§ Problem requirements: Give back exactly the lines that start at the one containing "The image size is (504, 430)." and run to the end of the material below, both ends included.

§ Data:
++++++++
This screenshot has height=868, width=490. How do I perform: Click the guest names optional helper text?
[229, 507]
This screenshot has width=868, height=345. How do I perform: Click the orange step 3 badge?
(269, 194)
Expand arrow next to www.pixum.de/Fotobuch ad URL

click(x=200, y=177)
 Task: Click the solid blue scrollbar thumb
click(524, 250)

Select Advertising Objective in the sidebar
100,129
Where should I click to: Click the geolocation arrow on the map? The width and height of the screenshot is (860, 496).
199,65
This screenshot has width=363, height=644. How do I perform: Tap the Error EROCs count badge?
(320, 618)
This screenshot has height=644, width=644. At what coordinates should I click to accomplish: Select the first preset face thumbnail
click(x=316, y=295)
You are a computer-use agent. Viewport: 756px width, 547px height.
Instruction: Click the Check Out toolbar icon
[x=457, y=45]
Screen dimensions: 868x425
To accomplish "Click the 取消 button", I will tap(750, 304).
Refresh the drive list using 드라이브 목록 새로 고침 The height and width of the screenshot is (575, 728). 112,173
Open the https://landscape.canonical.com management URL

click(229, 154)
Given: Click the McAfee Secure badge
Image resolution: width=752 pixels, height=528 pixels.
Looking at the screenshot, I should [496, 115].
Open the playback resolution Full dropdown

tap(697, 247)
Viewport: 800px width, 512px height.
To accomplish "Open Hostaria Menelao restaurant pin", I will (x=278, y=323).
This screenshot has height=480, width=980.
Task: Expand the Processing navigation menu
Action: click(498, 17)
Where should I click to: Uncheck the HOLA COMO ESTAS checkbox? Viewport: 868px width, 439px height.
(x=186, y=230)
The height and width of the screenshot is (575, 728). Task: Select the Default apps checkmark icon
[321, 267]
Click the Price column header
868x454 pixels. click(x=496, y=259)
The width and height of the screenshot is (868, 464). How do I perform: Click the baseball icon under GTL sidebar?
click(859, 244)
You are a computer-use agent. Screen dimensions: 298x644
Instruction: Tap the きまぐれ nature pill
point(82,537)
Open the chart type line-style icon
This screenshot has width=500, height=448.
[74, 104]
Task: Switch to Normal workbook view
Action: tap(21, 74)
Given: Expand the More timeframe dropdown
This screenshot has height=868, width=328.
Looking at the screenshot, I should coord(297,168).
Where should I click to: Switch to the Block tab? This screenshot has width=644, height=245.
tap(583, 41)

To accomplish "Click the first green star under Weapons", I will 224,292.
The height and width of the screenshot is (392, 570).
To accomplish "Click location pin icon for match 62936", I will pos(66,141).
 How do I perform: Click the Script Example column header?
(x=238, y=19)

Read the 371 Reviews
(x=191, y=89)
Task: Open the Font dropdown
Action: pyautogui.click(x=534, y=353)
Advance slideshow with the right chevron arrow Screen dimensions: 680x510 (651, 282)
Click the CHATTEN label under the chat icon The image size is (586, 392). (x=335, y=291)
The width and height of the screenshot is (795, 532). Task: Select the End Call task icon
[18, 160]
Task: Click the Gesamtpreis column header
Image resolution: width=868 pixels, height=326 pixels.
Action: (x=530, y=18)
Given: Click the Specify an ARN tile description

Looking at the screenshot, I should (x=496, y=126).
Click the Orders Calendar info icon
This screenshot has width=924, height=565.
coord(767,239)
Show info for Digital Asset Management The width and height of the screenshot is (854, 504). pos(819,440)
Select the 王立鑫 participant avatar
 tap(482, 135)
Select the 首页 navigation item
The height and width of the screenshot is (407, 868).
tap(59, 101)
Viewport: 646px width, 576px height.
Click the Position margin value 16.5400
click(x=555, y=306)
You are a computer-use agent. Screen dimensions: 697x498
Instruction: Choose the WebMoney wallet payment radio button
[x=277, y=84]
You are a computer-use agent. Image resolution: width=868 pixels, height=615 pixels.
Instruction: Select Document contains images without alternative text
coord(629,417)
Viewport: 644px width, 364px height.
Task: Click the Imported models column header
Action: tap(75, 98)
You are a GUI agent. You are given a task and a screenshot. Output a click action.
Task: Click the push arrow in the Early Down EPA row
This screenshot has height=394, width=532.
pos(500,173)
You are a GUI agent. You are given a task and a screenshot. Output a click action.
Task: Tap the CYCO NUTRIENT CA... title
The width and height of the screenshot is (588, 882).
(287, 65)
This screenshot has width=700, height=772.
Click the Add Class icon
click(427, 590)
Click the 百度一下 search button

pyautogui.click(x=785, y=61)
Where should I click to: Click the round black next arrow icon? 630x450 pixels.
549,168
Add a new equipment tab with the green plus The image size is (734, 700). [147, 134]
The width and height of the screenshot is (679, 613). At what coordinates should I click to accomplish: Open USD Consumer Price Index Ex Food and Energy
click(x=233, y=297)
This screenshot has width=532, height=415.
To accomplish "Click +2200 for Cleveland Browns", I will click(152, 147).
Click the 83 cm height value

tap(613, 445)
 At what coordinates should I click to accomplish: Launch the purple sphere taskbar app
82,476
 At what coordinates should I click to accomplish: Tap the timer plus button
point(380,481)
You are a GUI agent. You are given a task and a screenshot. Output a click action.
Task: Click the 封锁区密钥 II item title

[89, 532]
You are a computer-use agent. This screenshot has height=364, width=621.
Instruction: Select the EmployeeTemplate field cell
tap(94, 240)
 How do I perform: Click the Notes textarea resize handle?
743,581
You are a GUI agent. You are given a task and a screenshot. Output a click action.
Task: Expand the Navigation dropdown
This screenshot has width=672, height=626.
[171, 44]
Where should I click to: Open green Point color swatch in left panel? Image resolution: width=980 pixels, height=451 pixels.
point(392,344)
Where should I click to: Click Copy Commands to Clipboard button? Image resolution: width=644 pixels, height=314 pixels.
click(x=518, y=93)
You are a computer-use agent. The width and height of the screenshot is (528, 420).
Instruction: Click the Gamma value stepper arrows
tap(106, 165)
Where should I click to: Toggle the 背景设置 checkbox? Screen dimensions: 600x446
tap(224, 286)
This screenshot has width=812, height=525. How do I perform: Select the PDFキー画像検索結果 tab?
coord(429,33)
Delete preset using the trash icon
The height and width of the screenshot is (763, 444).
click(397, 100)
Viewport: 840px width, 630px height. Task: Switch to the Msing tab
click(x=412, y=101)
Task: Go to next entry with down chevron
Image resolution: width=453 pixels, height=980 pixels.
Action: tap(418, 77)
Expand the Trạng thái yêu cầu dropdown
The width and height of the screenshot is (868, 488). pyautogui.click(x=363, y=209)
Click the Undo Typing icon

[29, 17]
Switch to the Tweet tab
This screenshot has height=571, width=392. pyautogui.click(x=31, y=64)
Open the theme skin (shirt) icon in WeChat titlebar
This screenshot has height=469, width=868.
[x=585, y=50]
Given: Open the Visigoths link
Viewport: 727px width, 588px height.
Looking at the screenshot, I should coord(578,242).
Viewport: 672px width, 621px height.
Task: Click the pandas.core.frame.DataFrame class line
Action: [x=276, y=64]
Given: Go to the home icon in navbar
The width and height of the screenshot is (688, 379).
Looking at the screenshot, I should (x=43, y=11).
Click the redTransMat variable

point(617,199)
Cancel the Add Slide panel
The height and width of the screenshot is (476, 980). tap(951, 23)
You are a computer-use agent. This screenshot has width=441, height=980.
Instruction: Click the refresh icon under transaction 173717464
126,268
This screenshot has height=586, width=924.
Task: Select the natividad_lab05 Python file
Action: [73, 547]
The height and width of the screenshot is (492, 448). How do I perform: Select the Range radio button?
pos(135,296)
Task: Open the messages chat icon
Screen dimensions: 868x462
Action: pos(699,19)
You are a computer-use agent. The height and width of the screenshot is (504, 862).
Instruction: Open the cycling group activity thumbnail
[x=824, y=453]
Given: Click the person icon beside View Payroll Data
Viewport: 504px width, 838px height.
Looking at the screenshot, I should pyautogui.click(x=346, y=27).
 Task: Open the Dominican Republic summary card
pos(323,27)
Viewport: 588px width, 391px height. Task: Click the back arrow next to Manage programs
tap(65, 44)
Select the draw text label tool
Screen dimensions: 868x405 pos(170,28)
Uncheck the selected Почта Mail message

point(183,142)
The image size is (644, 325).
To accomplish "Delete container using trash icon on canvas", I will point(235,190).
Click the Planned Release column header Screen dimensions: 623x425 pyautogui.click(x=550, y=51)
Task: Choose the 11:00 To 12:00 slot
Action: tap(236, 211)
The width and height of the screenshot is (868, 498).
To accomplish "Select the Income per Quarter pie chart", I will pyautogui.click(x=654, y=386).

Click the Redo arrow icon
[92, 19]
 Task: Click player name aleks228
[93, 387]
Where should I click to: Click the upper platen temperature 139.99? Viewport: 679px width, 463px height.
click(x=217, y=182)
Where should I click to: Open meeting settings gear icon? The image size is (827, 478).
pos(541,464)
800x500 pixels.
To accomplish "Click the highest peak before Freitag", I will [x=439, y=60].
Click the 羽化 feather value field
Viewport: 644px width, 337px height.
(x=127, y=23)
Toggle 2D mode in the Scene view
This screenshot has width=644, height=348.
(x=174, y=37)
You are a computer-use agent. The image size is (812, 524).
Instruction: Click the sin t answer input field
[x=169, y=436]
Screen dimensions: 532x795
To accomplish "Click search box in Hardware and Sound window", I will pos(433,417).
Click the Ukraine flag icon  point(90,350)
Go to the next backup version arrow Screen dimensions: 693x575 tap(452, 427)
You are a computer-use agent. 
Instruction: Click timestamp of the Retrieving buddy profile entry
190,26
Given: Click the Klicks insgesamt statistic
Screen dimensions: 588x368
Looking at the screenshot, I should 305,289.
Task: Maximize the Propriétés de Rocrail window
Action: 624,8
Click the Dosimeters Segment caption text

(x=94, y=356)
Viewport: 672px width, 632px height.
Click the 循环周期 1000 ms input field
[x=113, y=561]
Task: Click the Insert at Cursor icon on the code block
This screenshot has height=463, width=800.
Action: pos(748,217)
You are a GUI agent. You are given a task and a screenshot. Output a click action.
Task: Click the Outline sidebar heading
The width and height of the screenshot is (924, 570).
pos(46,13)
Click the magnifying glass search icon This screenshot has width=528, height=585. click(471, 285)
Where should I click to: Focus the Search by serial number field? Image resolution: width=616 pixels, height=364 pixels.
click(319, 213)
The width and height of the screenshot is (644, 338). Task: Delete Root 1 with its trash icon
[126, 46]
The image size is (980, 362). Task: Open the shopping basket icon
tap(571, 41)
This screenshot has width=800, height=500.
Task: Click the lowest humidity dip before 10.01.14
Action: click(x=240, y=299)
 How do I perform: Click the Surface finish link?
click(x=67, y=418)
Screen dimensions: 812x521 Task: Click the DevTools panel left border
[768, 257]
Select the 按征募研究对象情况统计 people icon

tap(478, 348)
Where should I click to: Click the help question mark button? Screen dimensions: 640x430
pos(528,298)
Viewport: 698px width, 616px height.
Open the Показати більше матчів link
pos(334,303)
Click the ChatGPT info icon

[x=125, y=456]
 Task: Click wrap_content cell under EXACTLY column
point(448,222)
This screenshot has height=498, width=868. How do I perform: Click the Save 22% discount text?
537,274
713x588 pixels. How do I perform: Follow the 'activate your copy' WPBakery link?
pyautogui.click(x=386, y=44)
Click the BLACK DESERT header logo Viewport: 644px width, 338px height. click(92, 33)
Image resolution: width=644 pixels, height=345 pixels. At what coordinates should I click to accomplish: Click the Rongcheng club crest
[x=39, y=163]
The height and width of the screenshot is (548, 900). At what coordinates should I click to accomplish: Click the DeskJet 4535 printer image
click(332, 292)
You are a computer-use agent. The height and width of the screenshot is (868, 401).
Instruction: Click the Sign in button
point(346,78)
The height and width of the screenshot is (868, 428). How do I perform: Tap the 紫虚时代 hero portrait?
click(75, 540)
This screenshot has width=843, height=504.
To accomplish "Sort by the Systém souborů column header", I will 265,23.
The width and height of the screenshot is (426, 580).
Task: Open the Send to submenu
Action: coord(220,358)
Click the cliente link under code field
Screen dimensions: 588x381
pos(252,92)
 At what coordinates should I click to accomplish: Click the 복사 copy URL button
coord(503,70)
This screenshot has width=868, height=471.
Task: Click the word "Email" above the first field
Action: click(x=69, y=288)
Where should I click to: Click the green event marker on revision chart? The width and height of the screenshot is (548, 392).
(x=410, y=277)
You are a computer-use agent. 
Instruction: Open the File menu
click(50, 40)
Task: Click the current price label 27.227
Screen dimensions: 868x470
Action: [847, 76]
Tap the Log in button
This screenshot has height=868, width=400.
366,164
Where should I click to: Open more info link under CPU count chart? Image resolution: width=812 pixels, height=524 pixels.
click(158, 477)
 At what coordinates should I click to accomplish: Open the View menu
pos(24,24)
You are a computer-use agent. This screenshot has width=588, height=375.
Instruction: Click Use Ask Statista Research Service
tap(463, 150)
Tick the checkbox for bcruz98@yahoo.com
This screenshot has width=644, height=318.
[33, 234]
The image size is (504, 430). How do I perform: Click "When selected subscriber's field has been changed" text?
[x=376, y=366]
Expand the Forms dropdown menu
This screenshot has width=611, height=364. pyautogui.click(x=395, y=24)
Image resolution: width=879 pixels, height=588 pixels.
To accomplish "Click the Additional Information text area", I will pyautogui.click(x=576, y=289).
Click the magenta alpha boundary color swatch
++++++++
§ Task answer:
The image size is (504, 430). How do I perform: Click "When selected subscriber's field has been changed" text?
[x=376, y=366]
Expand the Forms dropdown menu
This screenshot has width=611, height=364. pyautogui.click(x=395, y=24)
Image resolution: width=879 pixels, height=588 pixels.
To accomplish "Click the Additional Information text area", I will pyautogui.click(x=576, y=289).
Click the magenta alpha boundary color swatch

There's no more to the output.